Fromages canadiens: recommandations pour soutenir les producteurs

L'impact de nouvelles importations de fromages européens sur les fromages canadiens de spécialité sera réel et important, mais il y a moyen de l'amoindrir sans qu'il en coûte une fortune au trésor public, selon le Conseil des industriels laitiers du Québec (CILQ).
L'organisme a dévoilé la semaine dernière ses recommandations au gouvernement fédéral dans la foulée de l'Accord de libre-échange Canada/Union européenne pour lequel une entente de principe a été conclue en octobre dernier.
Cet accord prévoit l'importation de 16 000 tonnes de fromages fins supplémentaires, qui s'ajouteront aux 20 400 tonnes qui sont déjà autorisées. Selon Pierre Nadeau, président-directeur général du CILQ, ces 36 400 tonnes représentent 46 % de la production de fromages de spécialité canadienne, dont le Québec est le principal fournisseur, à 44 %.
Il est évident qu'un tel apport de nouveaux produits aura des conséquences sur l'industrie locale et particulièrement sur les petits et moyens fabricants, dit M. Nadeau.
Pour atténuer cet impact, l'organisme représentant aussi bien des microfromageries que des géants comme Parmalat et Saputo fait une série de recommandations, notamment:
- étaler l'entrée des nouveaux fromages sur une période de sept ans comme cela se fera dans le sens inverse avec le porc et le boeuf canadiens;
- attribuer les quotas d'importation uniquement à des entreprises fromagères pour leur permettre de compenser les ventes perdues;
- soumettre les produits importés aux mêmes normes de fabrication et aux mêmes contrôles que les produits canadiens.

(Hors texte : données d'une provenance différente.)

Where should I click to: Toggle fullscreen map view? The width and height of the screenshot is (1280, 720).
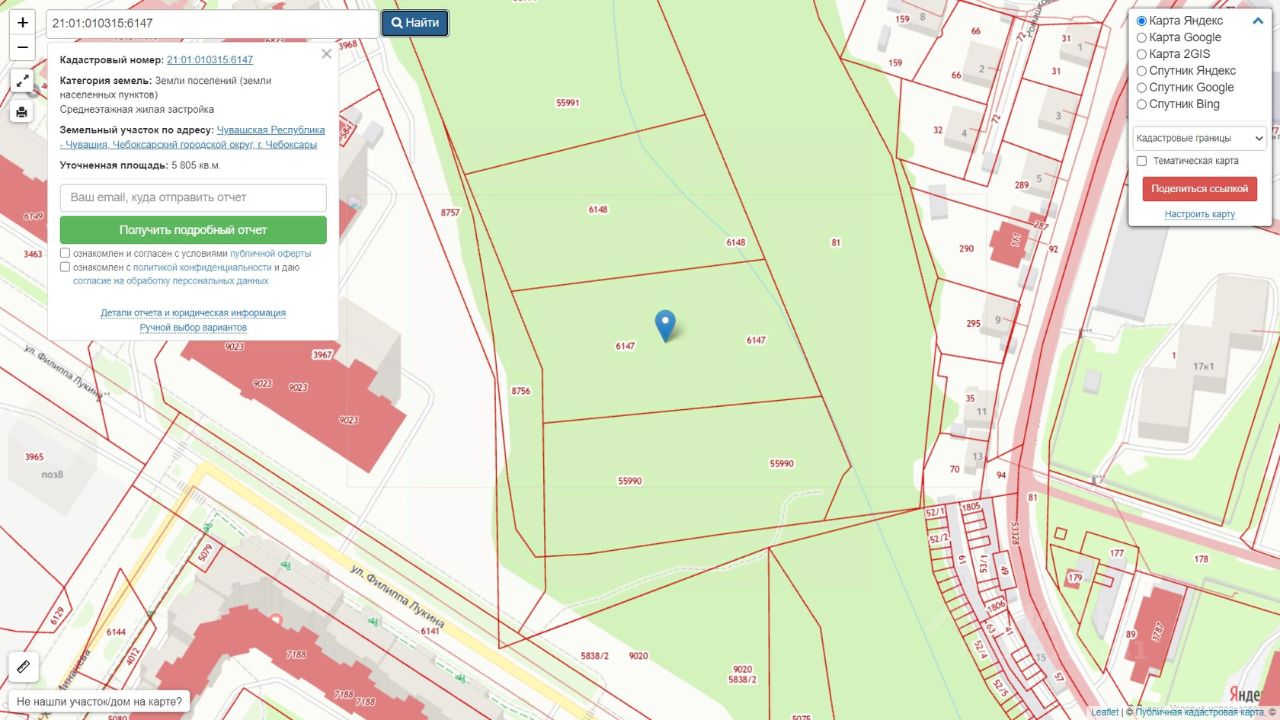(22, 81)
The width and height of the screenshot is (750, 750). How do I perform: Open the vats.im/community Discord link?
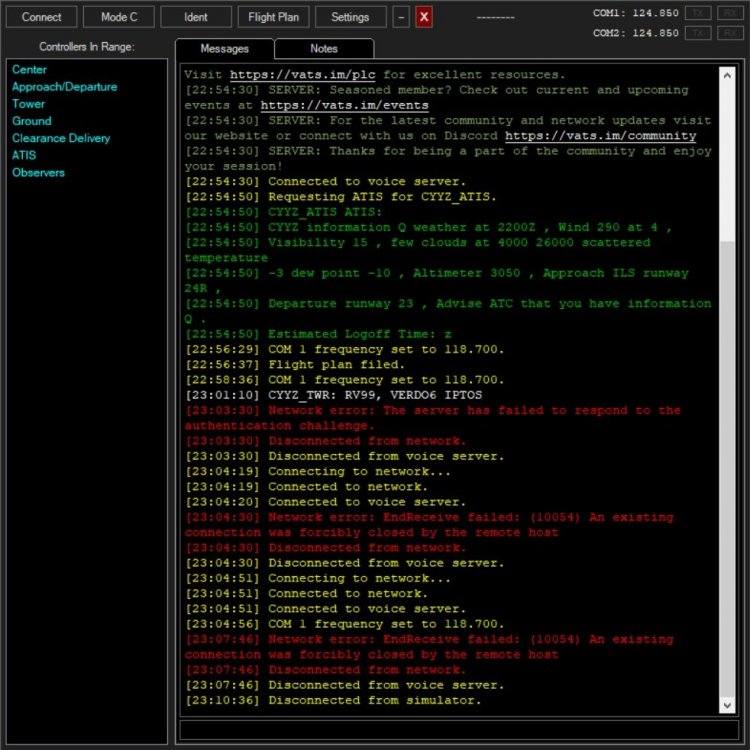pyautogui.click(x=600, y=136)
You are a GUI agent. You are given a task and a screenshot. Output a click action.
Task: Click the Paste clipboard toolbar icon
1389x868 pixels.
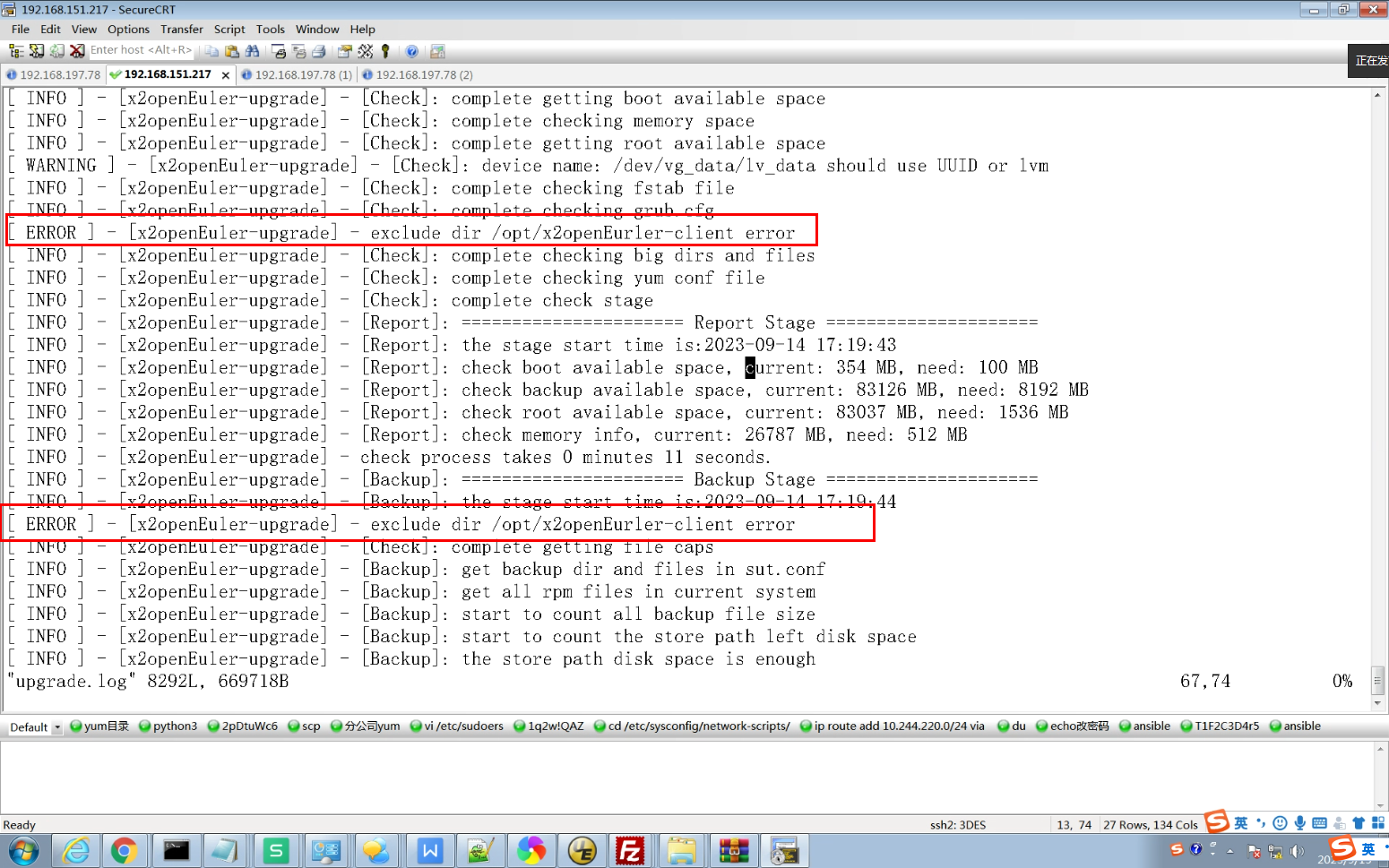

Ce troisième point apparaît particulièrement important aux yeux de M. Nadeau. Présentement, illustre-t-il, les fromages parmesan, comté et gruyère importés d'Europe sont fabriqués dans des cuves en cuivre, un procédé qui est interdit au Canada. Pourquoi de telles différences sont-elles autorisées?
«Déjà, si les normes étaient les mêmes pour tous, on serait un peu plus compétitif», avance-t-il.
Le CILQ fait d'autres recommandations à propos de la promotion des fromages d'ici afin de les faire davantage connaître.
Selon M. Nadeau, cette série de mesures ne coûterait que 3,25 millions $ au gouvernement fédéral sur une durée de sept ans, soit moins de 500 000 $ par année, ce qui est bien peu pour permettre à cette industrie de faire face à cette ouverture des marchés.
M. Nadeau dit avoir senti une bonne ouverture de la part du gouvernement fédéral et avoir tout l'appui du gouvernement provincial dans ce dossier.
Les parties à l'entente ont dit espérer signer un accord final d'ici environ deux ans. Au Canada, le gouvernement doit obtenir l'aval de toutes les provinces.